◆ Task instructions: Leaving the pictures aside, write out the whole listing below exactly.

▼

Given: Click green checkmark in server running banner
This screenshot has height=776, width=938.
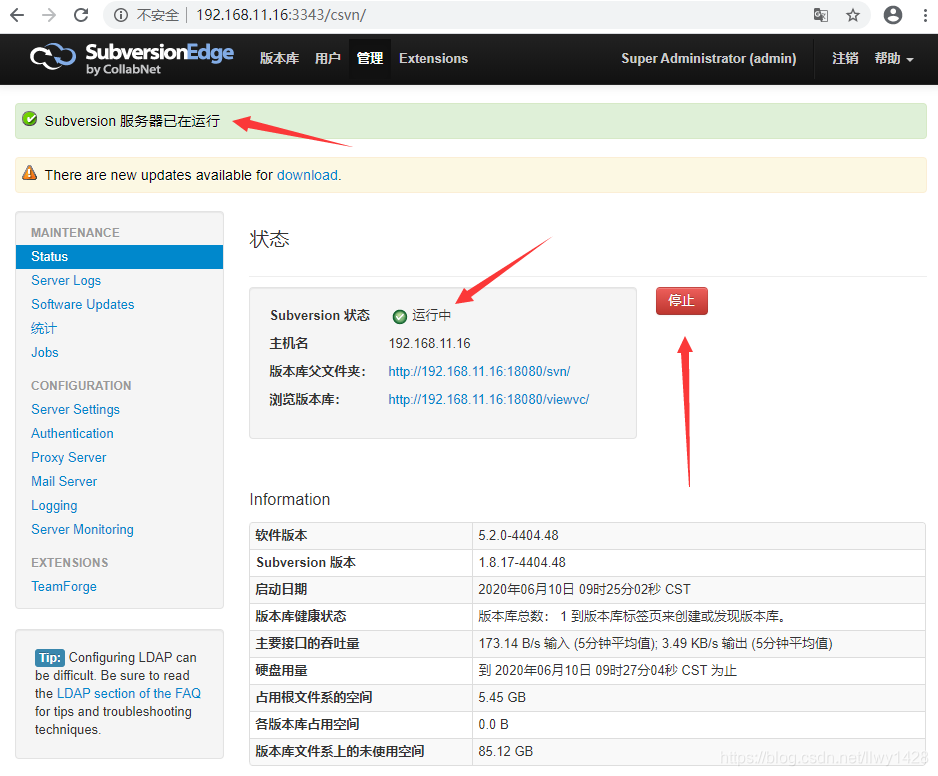Looking at the screenshot, I should coord(28,120).
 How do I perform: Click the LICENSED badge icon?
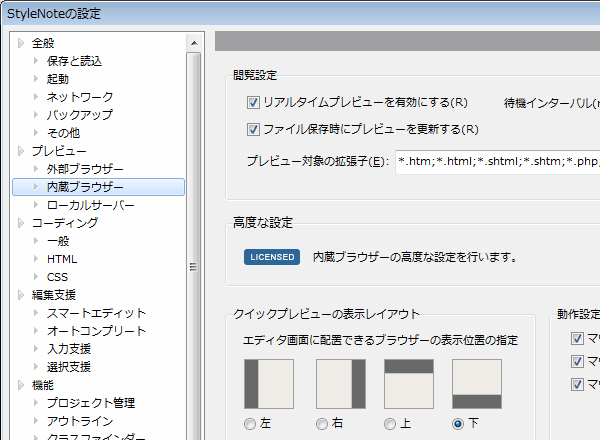click(x=272, y=257)
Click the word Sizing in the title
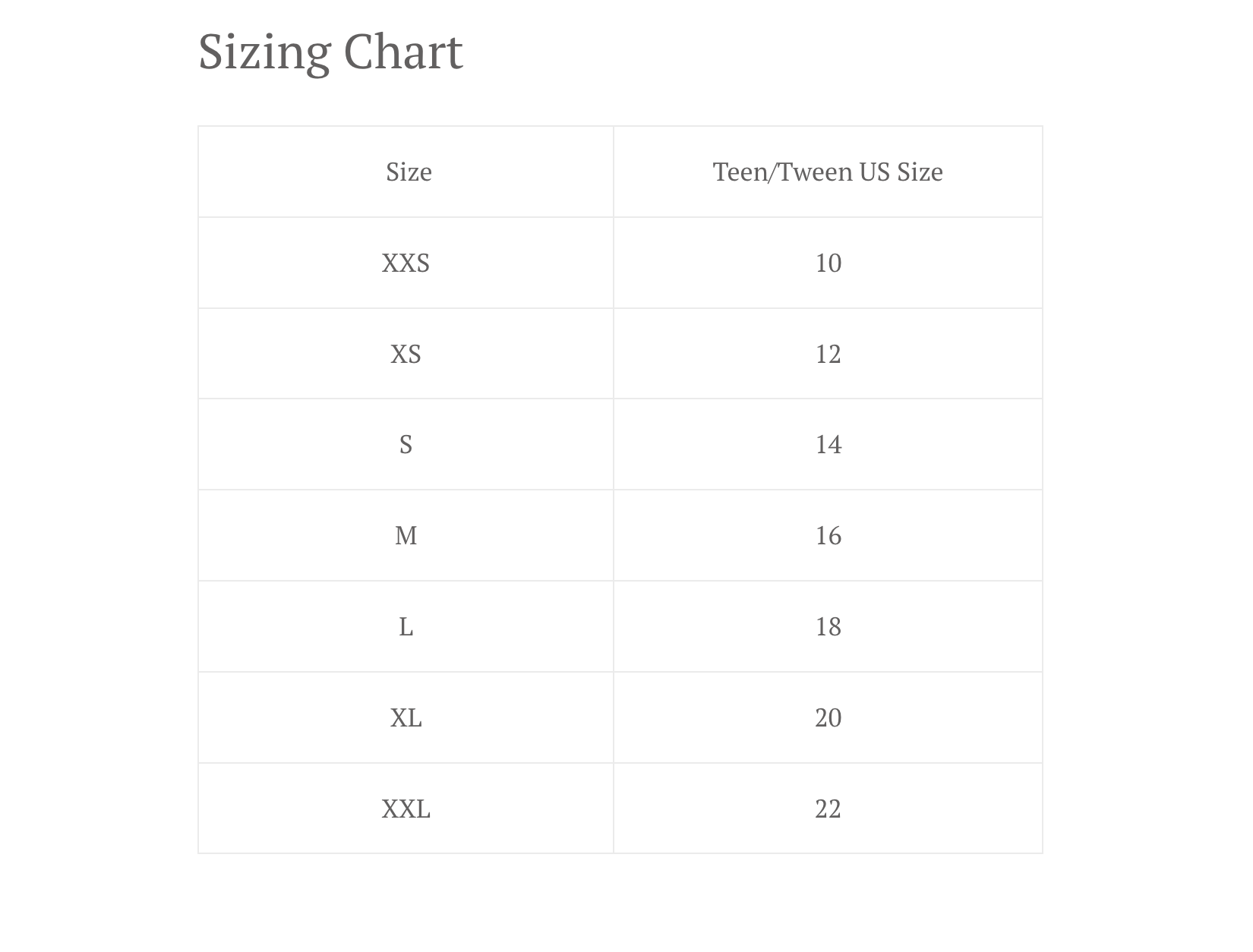This screenshot has width=1253, height=952. (x=264, y=53)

▲

◆ Exercise result:
Given: Click green checkmark in server running banner
This screenshot has height=776, width=938.
Looking at the screenshot, I should coord(28,120).
 How do I perform: Click the LICENSED badge icon?
click(x=272, y=257)
Click the word Sizing in the title
This screenshot has width=1253, height=952. (x=264, y=53)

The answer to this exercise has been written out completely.